To establish the dose-response relationship for the effect on intraocular pressure (IOP) and side effects during long-term treatment of patients with ocular hypertension with the prostaglandin F2 alpha (PGF2 alpha) analog PhXA41.

A three-center, randomized, double-masked study where IOP, conjunctival hyperemia, and ocular irritation were followed during a 1-month twice-daily treatment with placebo or 35, 60, or 115 micrograms/ml PhXA41 in 60 patients with ocular hypertension, primary open-angle glaucoma, or capsular glaucoma.

The three concentrations of PhXA41 reduced the average IOP between 31% and 38% during the second day of treatment, with only a weak dose-response relationship. The initial effect declined somewhat during the first 2 weeks of treatment but then remained at the same level for the rest of the study, with a pressure reduction of approximately 20% for all three concentrations. On the second day of treatment, mild conjunctival hyperemia could be observed in most treated patients. Nineteen of 45 PhXA41-treated patients, compared with 2 of 15 placebo-treated patients, reported to have mild to moderate ocular irritation.

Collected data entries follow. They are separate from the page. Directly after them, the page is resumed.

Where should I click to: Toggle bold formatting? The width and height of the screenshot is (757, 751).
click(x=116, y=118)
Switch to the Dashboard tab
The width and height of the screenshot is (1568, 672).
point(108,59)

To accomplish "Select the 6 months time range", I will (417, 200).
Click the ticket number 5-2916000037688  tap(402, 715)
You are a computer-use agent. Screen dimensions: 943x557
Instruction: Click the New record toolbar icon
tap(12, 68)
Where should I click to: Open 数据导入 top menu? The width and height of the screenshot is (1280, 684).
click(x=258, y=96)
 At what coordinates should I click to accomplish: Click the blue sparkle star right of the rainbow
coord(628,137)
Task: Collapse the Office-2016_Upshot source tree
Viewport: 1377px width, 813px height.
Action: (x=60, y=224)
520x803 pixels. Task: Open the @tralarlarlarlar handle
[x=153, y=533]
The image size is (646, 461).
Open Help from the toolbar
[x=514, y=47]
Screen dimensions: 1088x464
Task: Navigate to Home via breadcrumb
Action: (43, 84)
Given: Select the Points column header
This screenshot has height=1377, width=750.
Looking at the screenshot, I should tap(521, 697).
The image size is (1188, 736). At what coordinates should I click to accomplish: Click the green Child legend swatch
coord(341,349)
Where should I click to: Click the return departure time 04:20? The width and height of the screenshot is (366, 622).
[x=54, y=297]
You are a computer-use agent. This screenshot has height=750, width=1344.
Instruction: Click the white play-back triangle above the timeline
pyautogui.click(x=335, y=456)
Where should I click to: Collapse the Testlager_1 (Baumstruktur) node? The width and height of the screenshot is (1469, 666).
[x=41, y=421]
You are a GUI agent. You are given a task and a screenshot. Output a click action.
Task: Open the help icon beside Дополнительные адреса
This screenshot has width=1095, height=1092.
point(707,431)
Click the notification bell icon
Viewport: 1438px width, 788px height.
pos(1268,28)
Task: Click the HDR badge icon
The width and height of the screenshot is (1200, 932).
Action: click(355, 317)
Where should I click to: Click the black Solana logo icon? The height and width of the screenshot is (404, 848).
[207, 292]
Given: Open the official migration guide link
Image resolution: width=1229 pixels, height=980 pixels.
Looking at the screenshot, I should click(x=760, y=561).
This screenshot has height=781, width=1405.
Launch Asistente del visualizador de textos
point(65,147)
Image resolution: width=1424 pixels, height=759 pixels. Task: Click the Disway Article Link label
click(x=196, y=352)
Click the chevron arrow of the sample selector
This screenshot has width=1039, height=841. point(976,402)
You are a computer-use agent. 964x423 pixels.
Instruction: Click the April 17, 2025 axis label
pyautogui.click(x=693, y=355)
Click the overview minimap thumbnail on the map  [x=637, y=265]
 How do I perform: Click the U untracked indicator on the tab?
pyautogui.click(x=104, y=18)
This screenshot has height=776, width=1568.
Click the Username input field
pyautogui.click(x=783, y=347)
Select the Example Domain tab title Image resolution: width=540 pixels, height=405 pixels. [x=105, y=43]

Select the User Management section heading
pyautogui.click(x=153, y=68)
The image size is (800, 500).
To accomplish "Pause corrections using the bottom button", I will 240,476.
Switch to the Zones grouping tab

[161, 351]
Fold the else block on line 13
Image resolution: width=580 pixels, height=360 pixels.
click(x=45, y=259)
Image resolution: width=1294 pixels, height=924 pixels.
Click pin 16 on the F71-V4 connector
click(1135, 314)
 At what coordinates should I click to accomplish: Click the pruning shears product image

These side effects became less pronounced during the study, and at the end there was little difference in the degree of conjunctival hyperemia between placebo- and drug-treated eyes, and no drug-related ocular irritation was reported with the two lowest concentrations of PhXA41.

It is confirmed that the PGF2 alpha analog PhXA41 is a major improvement with respect to the effect-side effect relationship and that it may become a valuable new agent for the treatment of glaucoma.